◆ **Exercise description**:
All the data should be printed again exactly as written.

**** Information shown

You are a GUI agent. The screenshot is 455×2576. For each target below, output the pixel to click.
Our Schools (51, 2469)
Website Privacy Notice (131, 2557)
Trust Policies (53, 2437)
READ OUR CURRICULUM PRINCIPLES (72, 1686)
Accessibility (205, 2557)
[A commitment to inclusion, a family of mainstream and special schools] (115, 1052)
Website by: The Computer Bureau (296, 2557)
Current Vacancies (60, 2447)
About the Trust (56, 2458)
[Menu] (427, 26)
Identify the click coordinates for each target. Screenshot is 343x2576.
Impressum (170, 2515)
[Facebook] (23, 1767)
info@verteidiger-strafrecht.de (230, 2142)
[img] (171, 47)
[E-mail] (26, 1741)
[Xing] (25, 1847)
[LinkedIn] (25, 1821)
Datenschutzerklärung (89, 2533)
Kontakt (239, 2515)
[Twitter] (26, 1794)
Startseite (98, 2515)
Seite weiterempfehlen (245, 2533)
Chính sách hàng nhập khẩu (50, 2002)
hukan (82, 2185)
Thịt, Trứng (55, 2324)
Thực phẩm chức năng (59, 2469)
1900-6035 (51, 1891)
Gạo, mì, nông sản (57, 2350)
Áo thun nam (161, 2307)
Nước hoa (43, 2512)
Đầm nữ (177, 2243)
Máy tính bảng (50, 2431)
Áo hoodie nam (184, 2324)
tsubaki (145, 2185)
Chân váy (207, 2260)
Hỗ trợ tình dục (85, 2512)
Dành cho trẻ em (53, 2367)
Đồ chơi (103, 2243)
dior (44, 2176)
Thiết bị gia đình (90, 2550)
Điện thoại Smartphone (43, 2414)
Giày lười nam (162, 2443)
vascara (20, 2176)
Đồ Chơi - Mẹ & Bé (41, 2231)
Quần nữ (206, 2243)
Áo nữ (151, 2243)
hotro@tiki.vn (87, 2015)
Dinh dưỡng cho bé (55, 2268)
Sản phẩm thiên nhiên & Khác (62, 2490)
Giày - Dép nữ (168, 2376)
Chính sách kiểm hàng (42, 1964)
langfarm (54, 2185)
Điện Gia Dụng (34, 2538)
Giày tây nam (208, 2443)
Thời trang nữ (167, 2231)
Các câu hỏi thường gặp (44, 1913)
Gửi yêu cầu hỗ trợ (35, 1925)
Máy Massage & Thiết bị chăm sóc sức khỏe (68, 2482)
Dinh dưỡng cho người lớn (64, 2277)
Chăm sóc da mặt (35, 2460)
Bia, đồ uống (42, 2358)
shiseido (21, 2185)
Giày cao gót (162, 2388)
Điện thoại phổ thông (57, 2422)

********

◆ **Exercise result**:
You are a GUI agent. The screenshot is 455×2576. For each target below, output the pixel to click.
Our Schools (51, 2469)
Website Privacy Notice (131, 2557)
Trust Policies (53, 2437)
READ OUR CURRICULUM PRINCIPLES (72, 1686)
Accessibility (205, 2557)
[A commitment to inclusion, a family of mainstream and special schools] (115, 1052)
Website by: The Computer Bureau (296, 2557)
Current Vacancies (60, 2447)
About the Trust (56, 2458)
[Menu] (427, 26)
Identify the click coordinates for each target. Screenshot is 343x2576.
Impressum (170, 2515)
[Facebook] (23, 1767)
info@verteidiger-strafrecht.de (230, 2142)
[img] (171, 47)
[E-mail] (26, 1741)
[Xing] (25, 1847)
[LinkedIn] (25, 1821)
Datenschutzerklärung (89, 2533)
Kontakt (239, 2515)
[Twitter] (26, 1794)
Startseite (98, 2515)
Seite weiterempfehlen (245, 2533)
Chính sách hàng nhập khẩu (50, 2002)
hukan (82, 2185)
Thịt, Trứng (55, 2324)
Thực phẩm chức năng (59, 2469)
1900-6035 (51, 1891)
Gạo, mì, nông sản (57, 2350)
Áo thun nam (161, 2307)
Nước hoa (43, 2512)
Đầm nữ (177, 2243)
Máy tính bảng (50, 2431)
Áo hoodie nam (184, 2324)
tsubaki (145, 2185)
Chân váy (207, 2260)
Hỗ trợ tình dục (85, 2512)
Dành cho trẻ em (53, 2367)
Đồ chơi (103, 2243)
dior (44, 2176)
Thiết bị gia đình (90, 2550)
Điện thoại Smartphone (43, 2414)
Giày lười nam (162, 2443)
vascara (20, 2176)
Đồ Chơi - Mẹ & Bé (41, 2231)
Quần nữ (206, 2243)
Áo nữ (151, 2243)
hotro@tiki.vn (87, 2015)
Dinh dưỡng cho bé (55, 2268)
Sản phẩm thiên nhiên & Khác (62, 2490)
Giày - Dép nữ (168, 2376)
Chính sách kiểm hàng (42, 1964)
langfarm (54, 2185)
Điện Gia Dụng (34, 2538)
Giày tây nam (208, 2443)
Thời trang nữ (167, 2231)
Các câu hỏi thường gặp (44, 1913)
Gửi yêu cầu hỗ trợ (35, 1925)
Máy Massage & Thiết bị chăm sóc sức khỏe (68, 2482)
Dinh dưỡng cho người lớn (64, 2277)
Chăm sóc da mặt (35, 2460)
Bia, đồ uống (42, 2358)
shiseido (21, 2185)
Giày cao gót (162, 2388)
Điện thoại phổ thông (57, 2422)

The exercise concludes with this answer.